31. A pharmaceutical composition comprising the antibody of claim 15 and a pharmaceutically acceptable carrier.

32. A kit comprising in one or more containers, the pharmaceutical composition of claim 29.

33. A kit comprising in one or more containers, the pharmaceutical composition of claim 30.

34. A kit comprising in one or more containers, the pharmaceutical composition of claim 31.

35. The use of a therapeutic in the manufacture of a medicament for treating a syndrome associated with a human disease, the disease selected from a pathology associated with the polypeptide of claim 1, wherein said therapeutic is the polypeptide of claim 1.

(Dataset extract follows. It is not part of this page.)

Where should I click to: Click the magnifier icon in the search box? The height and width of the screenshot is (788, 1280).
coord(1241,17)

36. The use of a therapeutic in the manufacture of a medicament for treating a syndrome associated with a human disease, the disease selected from a pathology associated with the polypeptide of claim 1, wherein said therapeutic is a NOVX nucleic acid.

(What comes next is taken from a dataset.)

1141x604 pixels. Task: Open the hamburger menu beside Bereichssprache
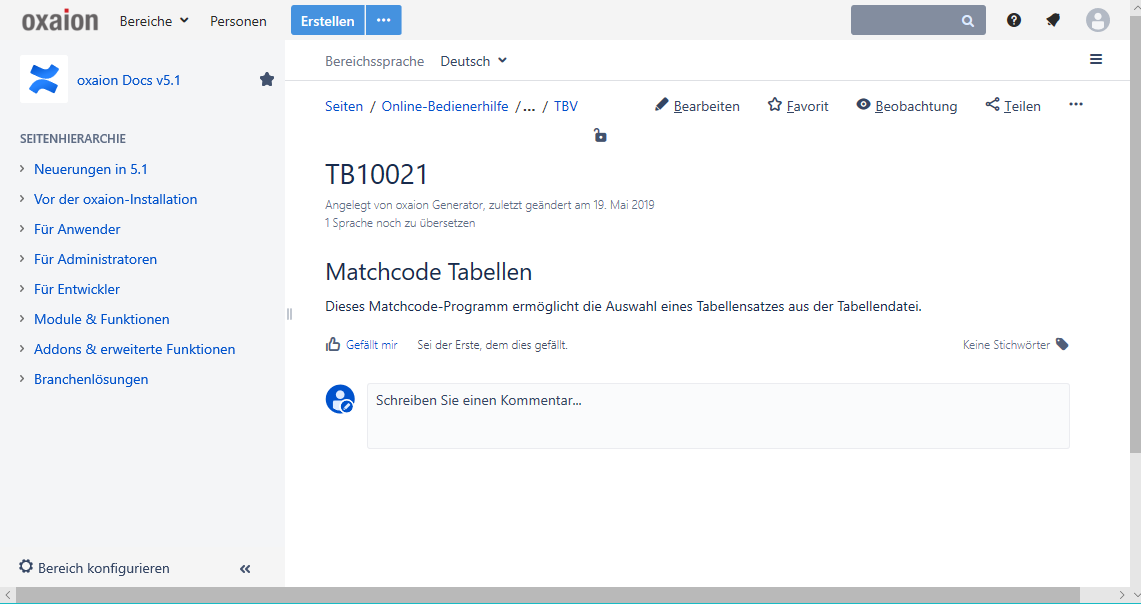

37. The use of a therapeutic in the manufacture of a medicament for treating a syndrome associated with a human disease, the disease selected from a pathology associated with the polypeptide of claim 1, wherein said therapeutic is a NOVX antibody.

38. A method for screening for a modulator of activity or of latency or pre disposition to a pathology associated with the polypeptide of claim 1, said method comprising: a) administering a test compound to a test animal at increased risk for a pathology associated with the polypeptide of claim 1, wherein said test animal recombinantly expresses the polypeptide of claim 1; b) measuring the activity of said polypeptide in said test animal after administering the compound of step (a); and c) comparing the activity of said protein in said test animal with the activity of said polypeptide in a control animal not administered said polypeptide, wherein a change in the activity of said polypeptide in said test animal relative to said control animal indicates the test compound is a modulator of latency of, or predisposition to, a pathology associated with the polypeptide of claim 1.

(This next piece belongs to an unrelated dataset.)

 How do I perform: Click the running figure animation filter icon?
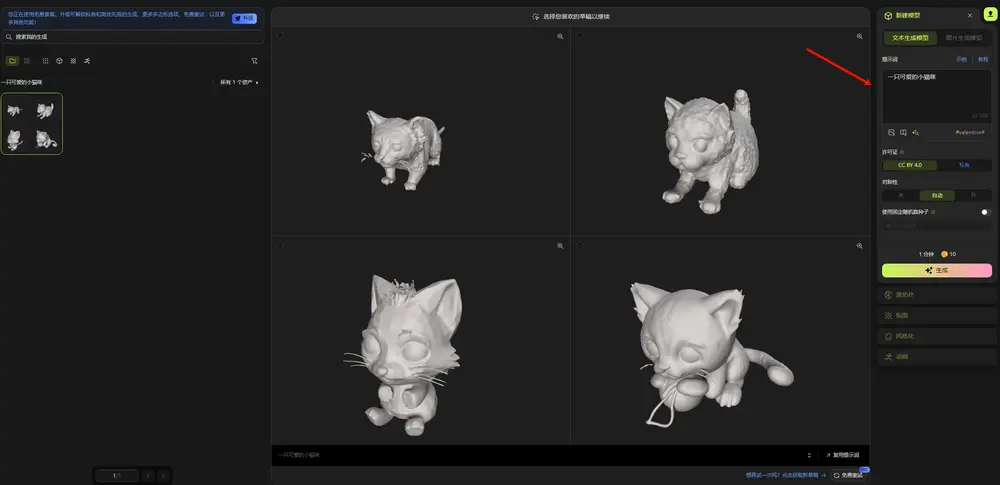tap(87, 61)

39. The method of claim 38, wherein said test animal is a recombinant test animal that expresses a test protein transgene or expresses said transgene under the control of a promoter at an increased level relative to a wild-type test animal, and wherein said promoter is not the native gene promoter of said transgene.

40. A method for determining the presence of or predisposition to a disease associated with altered levels of the polypeptide of claim 1 in a first mammalian subject, the method comprising: a) measuring the level of expression of the polypeptide in a sample from the first mammalian subject; and b) comparing the amount of said polypeptide in the sample of step (a) to the amount of the polypeptide present in a control sample from a second mammalian subject known not to have, or not to be predisposed to, said disease, wherein an alteration in the expression level of the polypeptide in the first subject as compared to the control sample indicates the presence of or predisposition to said disease.

41. A method for determining the presence of or predisposition to a disease associated with altered levels of the nucleic acid molecule of claim 5 in a first mammalian subject, the method comprising: a) measuring the amount of the nucleic acid in a sample from the first mammalian subject; and b) comparing the amount of said nucleic acid in the sample of step (a) to the amount of the nucleic acid present in a control sample from a second mammalian subject known not to have or not be predisposed to, the disease; wherein an alteration in the level of the nucleic acid in the first subject as compared to the control sample indicates the presence of or predisposition to the disease.

42. A method of treating a pathological state in a mammal, the method comprising administering to the mammal a polypeptide in an amount that is sufficient to alleviate the pathological state, wherein the polypeptide is a polypeptide having an amino acid sequence at least 95% identical to a polypeptide comprising the amino acid sequence selected from the group consisting of SEQ ID NO: 2, 4, 6, 8, 10, 12, 14, 16, 18, 20, 22, 24, 26, 28, 30, 32, 34 and/or 36 or a biologically active fragment thereof.

43. A method of treating a pathological state in a mammal, the method comprising administering to the mammal the antibody of claim 15 in an amount sufficient to alleviate the pathological state.